MATERIAL AND METHODS: 53 maxillary incisors were taken for the study. Teeth were divided into 3 groups, CET (Group I) (n = 11), PAD (Group II) (n = 21), and a combination of CET and PAD (Group III) which consisted of (n = 21) samples, Group II and Group III were further divided into 2 subgroups, Group IIa, IIb and Group IIIa, IIIb. Strains of E. faecalis were inoculated in all the root canals. CET group samples were treated by chemo-mechanical preparation (CMP) alone, PAD samples were treated with laser alone at 2 different exposure time (4 min and 2 min). In the combination treatment, samples were treated initially by CET and then by PAD for a time period of 4 min and 2 min. Contents of the root canal were aspirated, diluted and plated in Tryptone Soya Broth (TSB) and plates were incubated for 24 h to observe the bacterial regrowth.
RESULTS: Showed PAD used along with CMP reduced the bacterial load of E. faecalis by 99.5% at 4 min and 98.89% at 2 min.
CONCLUSION: PAD may be an adjunctive procedure to kill residual bacteria in the dental root canal systems after standard endodontic root canal preparation.

Introduction

Microbial findings of failed endodontic treatment have reported a very limited assortment of microorganisms with predominantly facultative gram positive anaerobes, especially Enterococcus faecalis and fungi such as Candida albicans (Ercan et al., 2006). It has been suggested that E. faecalis virulence may be related to resistance developed to intracanal medicaments and an ability to survive in the root canal as a single organism without the support of other bacteria. Irrigants used with conventional root canal treatment could eliminate those bacteria only partially. In addition bacteria such as E. faecalis are able to form intra and extra radicular biofilms, which makes it even harder to control them. Despite the improvement in instrumentation techniques and the use of intracanal medicaments, failure of endodontic treatment is reported in the literature (Cohen’s, 2011). Considering this, disinfection of root canal, including the most distant areas of the tubular system is a major challenge in endodontic treatment and is of fundamental importance for the success of endodontic treatment (Schoop et al., 2007).

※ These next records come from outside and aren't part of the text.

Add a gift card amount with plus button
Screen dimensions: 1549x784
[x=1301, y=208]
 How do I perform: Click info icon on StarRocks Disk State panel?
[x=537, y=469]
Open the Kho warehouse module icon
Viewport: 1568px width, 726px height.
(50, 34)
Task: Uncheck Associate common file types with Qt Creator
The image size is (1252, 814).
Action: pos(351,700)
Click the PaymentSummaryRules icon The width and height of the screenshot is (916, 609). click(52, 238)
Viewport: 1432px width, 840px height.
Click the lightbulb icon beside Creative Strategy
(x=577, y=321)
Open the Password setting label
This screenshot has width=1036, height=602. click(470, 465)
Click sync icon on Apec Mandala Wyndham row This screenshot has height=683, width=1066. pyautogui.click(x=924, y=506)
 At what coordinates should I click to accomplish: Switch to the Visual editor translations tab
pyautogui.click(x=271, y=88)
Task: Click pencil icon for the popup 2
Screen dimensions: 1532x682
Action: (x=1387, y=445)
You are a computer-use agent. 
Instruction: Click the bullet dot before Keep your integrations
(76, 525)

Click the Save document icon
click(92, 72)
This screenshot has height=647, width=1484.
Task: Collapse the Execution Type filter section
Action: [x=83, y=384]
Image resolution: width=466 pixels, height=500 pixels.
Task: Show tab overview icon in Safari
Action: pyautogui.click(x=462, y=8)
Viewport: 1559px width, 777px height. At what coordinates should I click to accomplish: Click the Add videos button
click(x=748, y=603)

Contemporary treatment procedures include the use of ultrasonic along with NaOCl and lasers. Lasers also have been commercially available for use in dentistry since 1990 and the use of lasers in the field of endodontics is an innovative approach for meeting these requirements. In general, dental laser provides access to unreachable parts of the tubular network, owing to the fact that they penetrate the dental tissue better than rinsing solutions, consequently they have ancillary antimicrobial effects to aid in the reduction of bacteria in the root canal (Schoop et al., 2007). Low power lasers within the visible region along with dyes or Photosensitisers (PSs) have been used recently for root canal disinfection, which is termed as PAD. PAD is a newer antimicrobial strategy that involves the combination of a non-toxic PS or dyes and a non-harmful visible light source to disinfect the root canal. Low power laser in itself is not particularly lethal to bacteria, but is useful for photochemical activation of oxygen-releasing dyes. Singlet oxygen released from dyes causes membrane and DNA damage to micro-organisms. PAD technique can be undertaken with a range of visible red and near infrared lasers and dyes such as toluidine blue, methylene blue, chlorine p6, etc (Lee et al., 2004).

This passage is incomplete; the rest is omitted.